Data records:
◇ ◇ ◇ ◇ ◇
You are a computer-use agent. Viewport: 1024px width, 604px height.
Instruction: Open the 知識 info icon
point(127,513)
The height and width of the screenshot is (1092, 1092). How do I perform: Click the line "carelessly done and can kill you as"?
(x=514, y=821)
◇ ◇ ◇ ◇ ◇
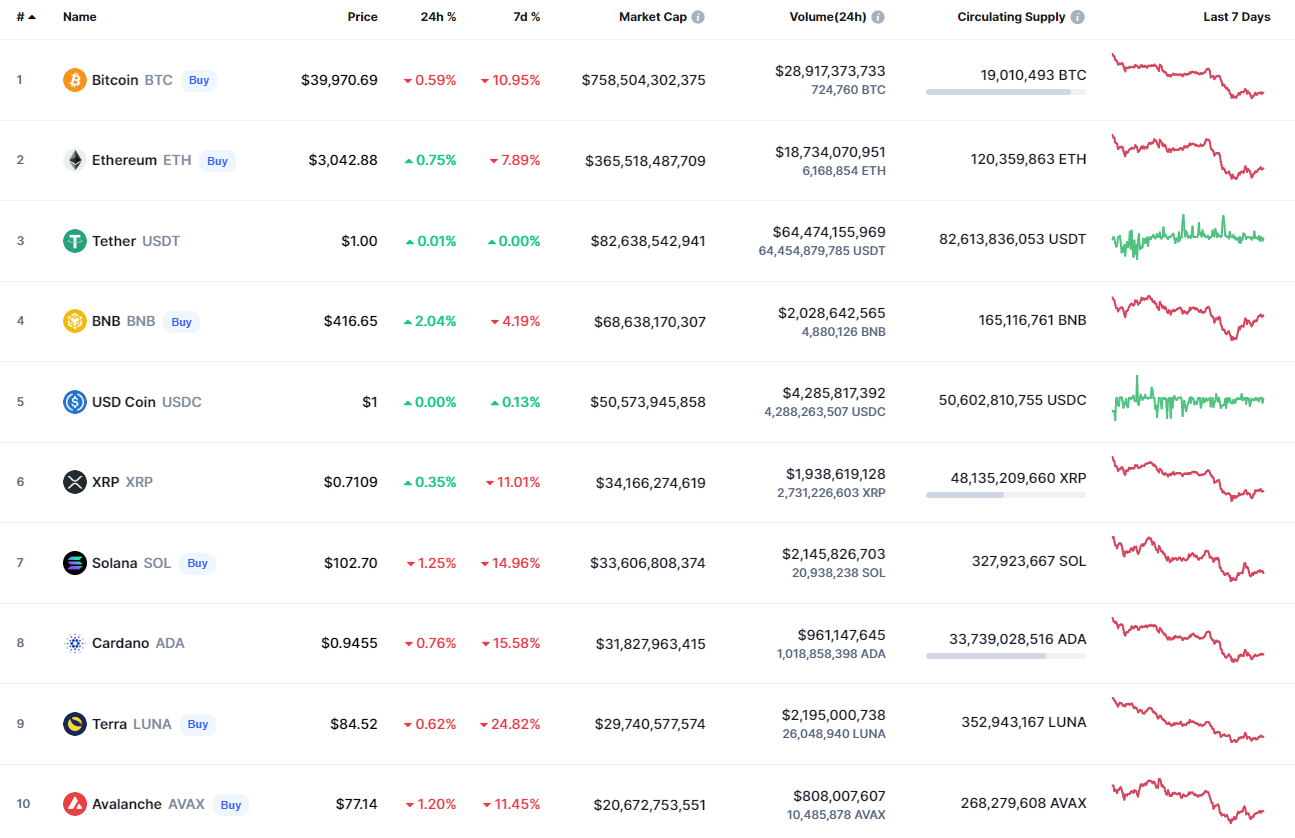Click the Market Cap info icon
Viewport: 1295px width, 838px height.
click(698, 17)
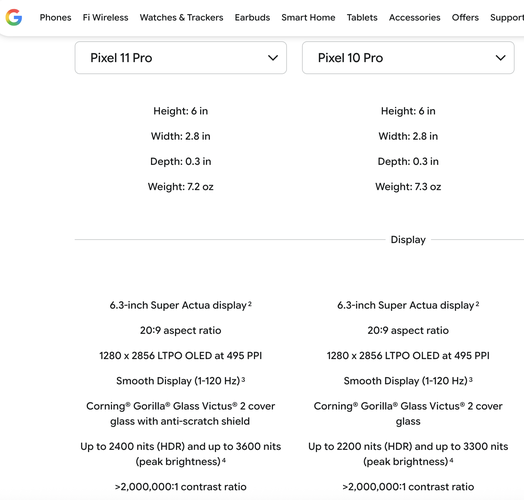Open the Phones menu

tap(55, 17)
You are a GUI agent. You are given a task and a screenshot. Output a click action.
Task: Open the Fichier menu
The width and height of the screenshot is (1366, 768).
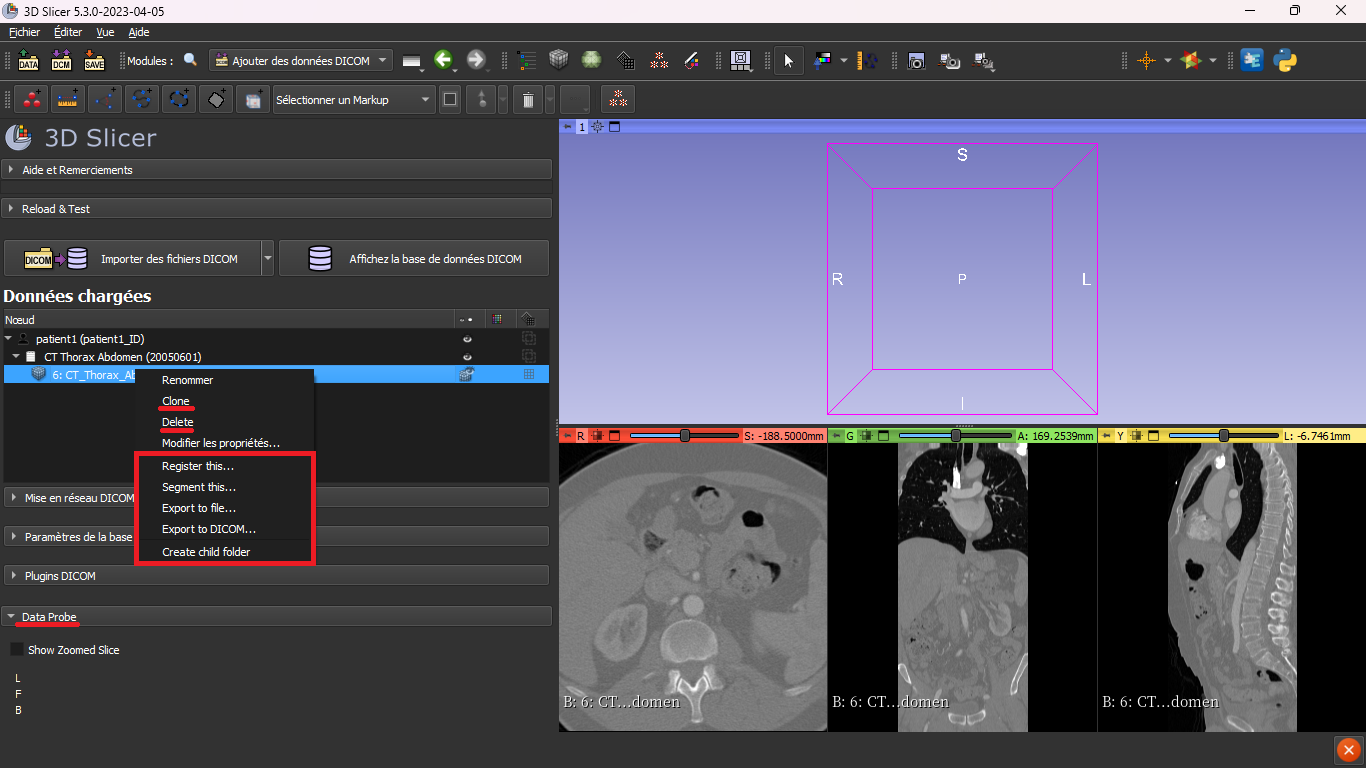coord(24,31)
◇ ◇ ◇ ◇ ◇
### WORK TASK
Gather each line in the entries above where the string "agent" is found.

### RESPONSE AREA
You are a computer-use agent. Viewport: 1024px width, 604px height.
You are a GUI agent. You are given a task and a screenshot. Output a click action.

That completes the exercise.